P.- ¿Echa de menos al hipster? ¿Ha pensado qué habría sucedido en su aldea gala en el confinamiento?
R.- Muchas veces. La pandemia habría podido ser otra entrega en sí misma. A veces pienso que algunas cosas podría haberlas contado de otra manera y tengo la tentación de retomarlas… pero me gusta ir saltando de un género a otro, escribir de forma irreflexiva, como cuando un niño echa a pedalear en la bici sin darse cuenta de que ya nadie le está sujetando.
P.- Además de los libros, hay revistas, como Salvaje, que tratan de marcarles a los hipsters el camino de vuelta al medio rural, a las bondades del campo. ¿Vivimos en un déficit de naturaleza?
R.- Hay cosas que son muy disfrutables y está bien conocerlas. Creo que lo bueno es que, sin tener esa voracidad de experiencias de la que habla Jorge Freire en Agitación, tratemos de vivir una variedad más grande. Hay algo del campo que me gusta mucho, la amplitud del espacio. Estoy seguro de que es buena para el espíritu, como lo son las grandes obras de arte o de la literatura, ellas también nos ayudan a ser más felices.
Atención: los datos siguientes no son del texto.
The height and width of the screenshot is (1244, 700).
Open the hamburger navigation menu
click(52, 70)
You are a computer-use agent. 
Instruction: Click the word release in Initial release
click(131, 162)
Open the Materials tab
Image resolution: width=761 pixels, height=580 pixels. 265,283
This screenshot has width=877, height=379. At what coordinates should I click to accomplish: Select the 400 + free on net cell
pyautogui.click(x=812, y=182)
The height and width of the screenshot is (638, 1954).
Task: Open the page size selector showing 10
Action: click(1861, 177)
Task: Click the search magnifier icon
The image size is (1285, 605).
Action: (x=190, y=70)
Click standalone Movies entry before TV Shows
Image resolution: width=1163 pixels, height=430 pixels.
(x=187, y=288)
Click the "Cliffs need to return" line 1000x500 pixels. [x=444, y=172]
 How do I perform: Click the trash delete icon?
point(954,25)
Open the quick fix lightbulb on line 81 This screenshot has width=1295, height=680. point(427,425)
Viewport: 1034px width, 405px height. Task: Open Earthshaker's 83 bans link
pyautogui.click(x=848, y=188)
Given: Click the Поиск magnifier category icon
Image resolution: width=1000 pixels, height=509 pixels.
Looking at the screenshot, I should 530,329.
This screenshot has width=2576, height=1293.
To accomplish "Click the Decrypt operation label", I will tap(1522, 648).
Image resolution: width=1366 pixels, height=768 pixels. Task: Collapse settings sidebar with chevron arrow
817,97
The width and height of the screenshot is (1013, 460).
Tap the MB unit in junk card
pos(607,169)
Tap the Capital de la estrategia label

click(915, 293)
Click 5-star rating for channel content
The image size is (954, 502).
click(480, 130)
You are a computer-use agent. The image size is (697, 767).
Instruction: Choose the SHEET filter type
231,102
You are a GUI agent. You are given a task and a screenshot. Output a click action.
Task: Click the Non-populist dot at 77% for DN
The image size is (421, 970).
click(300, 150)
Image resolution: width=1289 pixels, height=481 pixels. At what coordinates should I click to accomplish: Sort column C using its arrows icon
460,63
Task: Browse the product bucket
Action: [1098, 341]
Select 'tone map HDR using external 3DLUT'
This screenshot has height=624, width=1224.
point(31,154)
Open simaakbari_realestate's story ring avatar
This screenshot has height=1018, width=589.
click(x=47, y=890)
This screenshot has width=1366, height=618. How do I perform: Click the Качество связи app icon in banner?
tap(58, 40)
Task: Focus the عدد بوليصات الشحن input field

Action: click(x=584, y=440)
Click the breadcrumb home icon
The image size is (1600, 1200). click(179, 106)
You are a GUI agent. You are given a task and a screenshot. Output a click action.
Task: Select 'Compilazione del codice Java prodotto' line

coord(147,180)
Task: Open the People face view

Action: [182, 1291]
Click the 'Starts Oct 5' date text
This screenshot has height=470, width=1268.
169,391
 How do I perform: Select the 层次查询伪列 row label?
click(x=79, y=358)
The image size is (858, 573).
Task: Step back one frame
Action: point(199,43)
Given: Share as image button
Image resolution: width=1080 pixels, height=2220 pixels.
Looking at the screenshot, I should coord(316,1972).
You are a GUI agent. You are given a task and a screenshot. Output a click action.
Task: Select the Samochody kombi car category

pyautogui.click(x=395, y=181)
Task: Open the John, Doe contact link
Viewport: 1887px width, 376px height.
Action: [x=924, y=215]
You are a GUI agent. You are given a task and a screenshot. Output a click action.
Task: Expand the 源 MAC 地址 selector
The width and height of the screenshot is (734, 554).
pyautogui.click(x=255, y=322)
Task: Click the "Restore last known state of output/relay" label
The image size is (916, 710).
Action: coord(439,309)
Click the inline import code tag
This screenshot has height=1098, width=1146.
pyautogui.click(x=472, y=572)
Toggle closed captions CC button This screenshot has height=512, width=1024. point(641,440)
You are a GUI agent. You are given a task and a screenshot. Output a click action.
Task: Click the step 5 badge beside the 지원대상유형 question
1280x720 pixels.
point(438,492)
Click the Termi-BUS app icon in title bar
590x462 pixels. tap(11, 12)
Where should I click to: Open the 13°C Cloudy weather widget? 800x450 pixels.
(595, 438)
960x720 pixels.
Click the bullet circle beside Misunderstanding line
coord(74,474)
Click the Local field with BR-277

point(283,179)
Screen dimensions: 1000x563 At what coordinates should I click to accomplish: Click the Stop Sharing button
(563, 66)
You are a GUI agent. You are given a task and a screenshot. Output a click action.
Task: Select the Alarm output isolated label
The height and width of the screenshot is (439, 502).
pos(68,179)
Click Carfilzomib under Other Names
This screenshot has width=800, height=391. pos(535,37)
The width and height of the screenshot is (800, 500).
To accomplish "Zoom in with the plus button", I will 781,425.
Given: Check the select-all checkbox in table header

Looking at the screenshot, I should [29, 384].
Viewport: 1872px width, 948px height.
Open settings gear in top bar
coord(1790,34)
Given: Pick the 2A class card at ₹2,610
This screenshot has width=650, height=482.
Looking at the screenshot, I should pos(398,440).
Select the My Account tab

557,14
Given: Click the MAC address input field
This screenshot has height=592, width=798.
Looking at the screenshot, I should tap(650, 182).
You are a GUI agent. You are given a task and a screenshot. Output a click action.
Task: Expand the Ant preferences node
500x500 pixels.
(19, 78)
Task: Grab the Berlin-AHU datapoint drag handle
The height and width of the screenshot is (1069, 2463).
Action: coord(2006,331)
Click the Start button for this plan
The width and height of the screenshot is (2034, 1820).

P.- ¿El campo como utopía es un error?
R.-De quien nunca te puedes escapar es de ti mismo, el campo no va a quitarte tus problemas. No creo mucho en las utopías, en cuanto a que conducen a grandes decepciones en el mejor de los casos. Mi fantasía rural era más la de vivir en una casa de campo, con tu pareja, un montón de vinos y tus amigos yéndote a visitar cada dos por tres. Pero claro.
P.- El concepto de Sergio del Molino se ha transformado en un claim, ha entrado en el discurso de los medios, en el de la política… ¿Cree que al final ha sido útil frente a la problemática que define?
R.- Sergio hizo visible una realidad que estaba ahí. Ha tenido la capacidad de que nuestra generación la viera y de darle un nombre claro, elocuente y educador.
P.- Dirige Letras Libres. ¿Qué hacemos las revistas culturales –y la cultura en general– frente a lo que se nos viene? ¿Cerramos el chiringuito y nos echamos al monte?
R.- Esta crisis ha traído consigo la paradoja de que hemos hablado mucho de cultura a la vez que el sector llegaba al límite. Si normalmente todo es muy frágil, cuando se rompe ese ciclo se nota mucho más. No sabemos qué cambios pueden ser permanentes o coyunturales; tengo la sensación de que hemos visto que la cultura es necesaria pero también fallos de la estructura de una precariedad que ya es muy alta y que ahora se va a volver insoportable.
Daniel Gascón es licenciado en Filología Inglesa e Hispánica. Debutó en 2001 con el libro de relatos ‘La edad del pavo’. Editor de Letras Libres, guionista y columnista de El País, ha publicado varias obras literarias, entre las que destaca su anterior novela, ‘Entresuelo’.